Chicken Noodle Soup

Total Time: 1 hour
Yield: 6 Servings
Source: www.rachelcooks.com
Category: Soup

Ingredients
1 tablespoon Olive Oil
3 whole Carrots (diced)
3 whole Celery Stalks (diced)
1 whole Onion (diced)
1 teaspoon Salt
1⁄4 teaspoon Ground Black Pepper
4 cups Chicken Broth
1 pound Chicken Breasts (boneless, skinless)
4 cups Water
1 teaspoon Chicken Bouillon
1⁄2 teaspoon Dried Thyme
4 whole Bay Leaves
1 whole Rosemary Sprig
2 cups Egg Noodles (dried)
1⁄2 cup Peas (frozen)
1⁄4 cup Parsley (minced)
1⁄2 whole Lemon (juiced)

Directions
  1. Boil a large pot of water and cook noodles according to package instructions.

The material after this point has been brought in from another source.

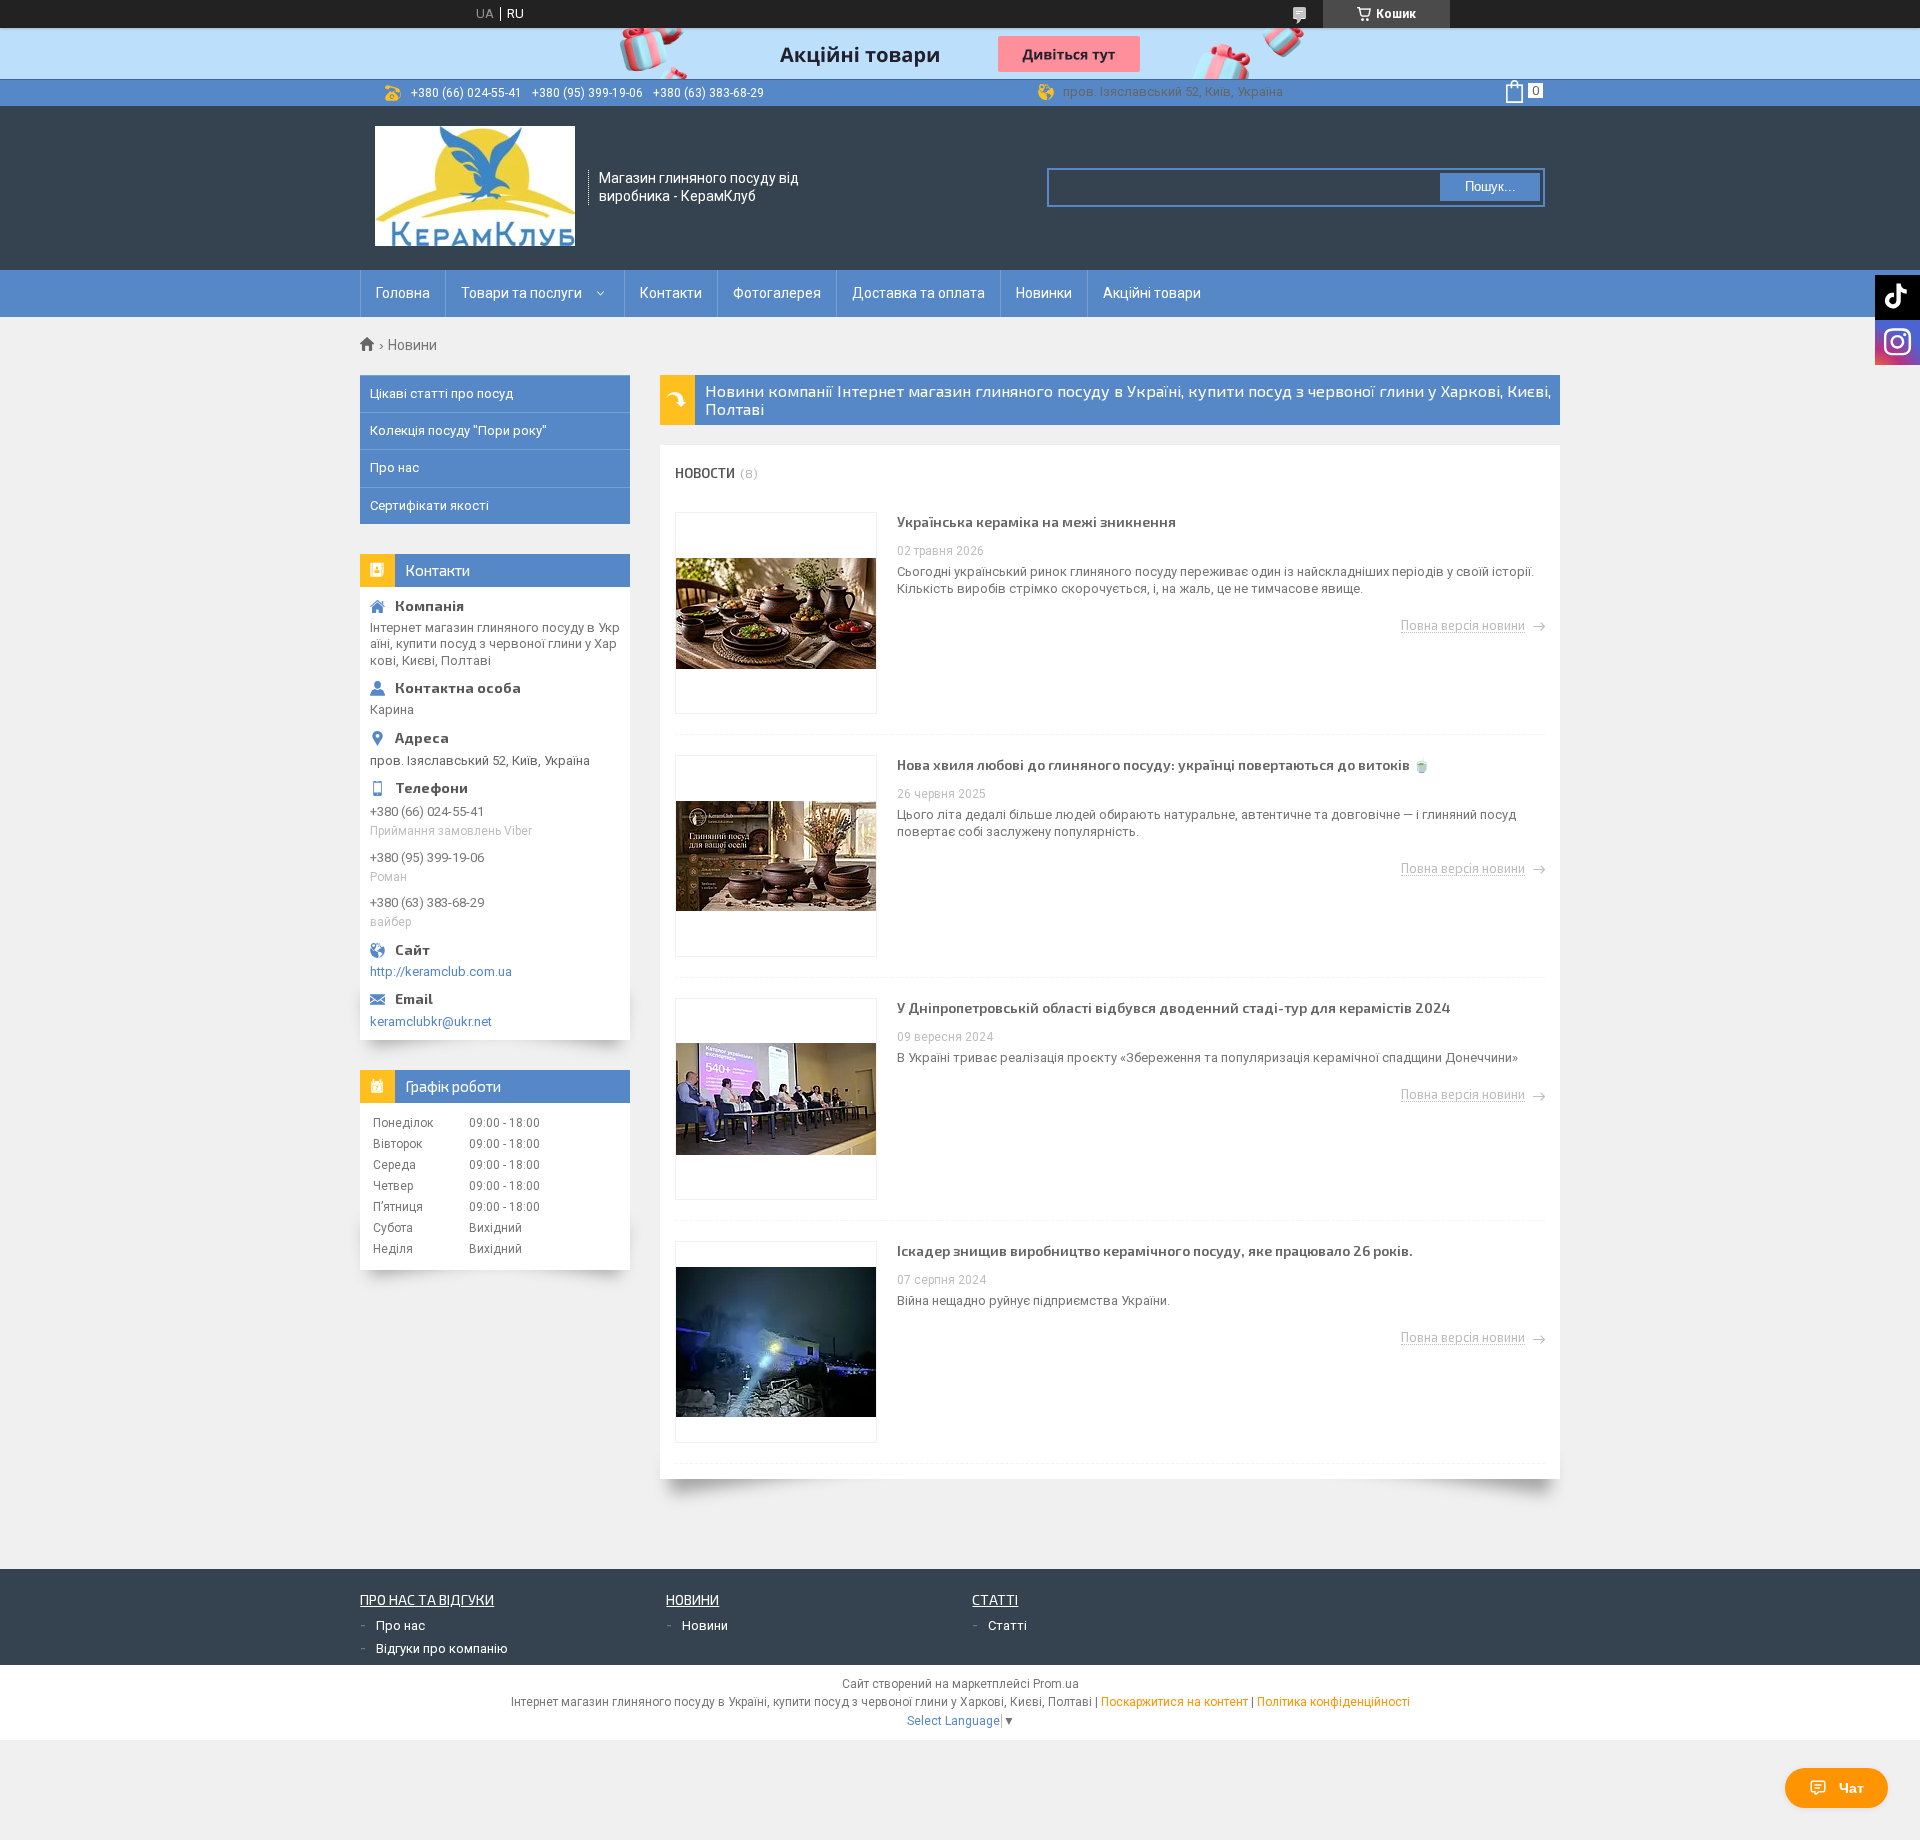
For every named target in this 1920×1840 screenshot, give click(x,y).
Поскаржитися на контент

Drain and set aside.
  2. While water for pasta is heating up. Heat Instant Pot to "Sauté." Add oil, carrots, celery, onion, salt and pepper. Cook, stirring frequently, until onions are translucent.
  3. Add broth, water, chicken, thyme, bay, chicken bullion and rosemary. Secure lid and turn valve to "seal." Set Instant Pot on Manual for 11 minutes. Quick release pressure when done cooking. Remove chicken to a plate, and remove and discard bay and rosemary.
  4. Shred chicken with two forks and return shredded chicken to the pot. Turn Instant Pot back to Sauté.
  5. When soup comes to a boil, add noodles, peas, and parsley and stir to combine and cook for 2 minutes. Taste and adjust seasoning for salt and pepper. Add lemon juice and stir then serve immediately.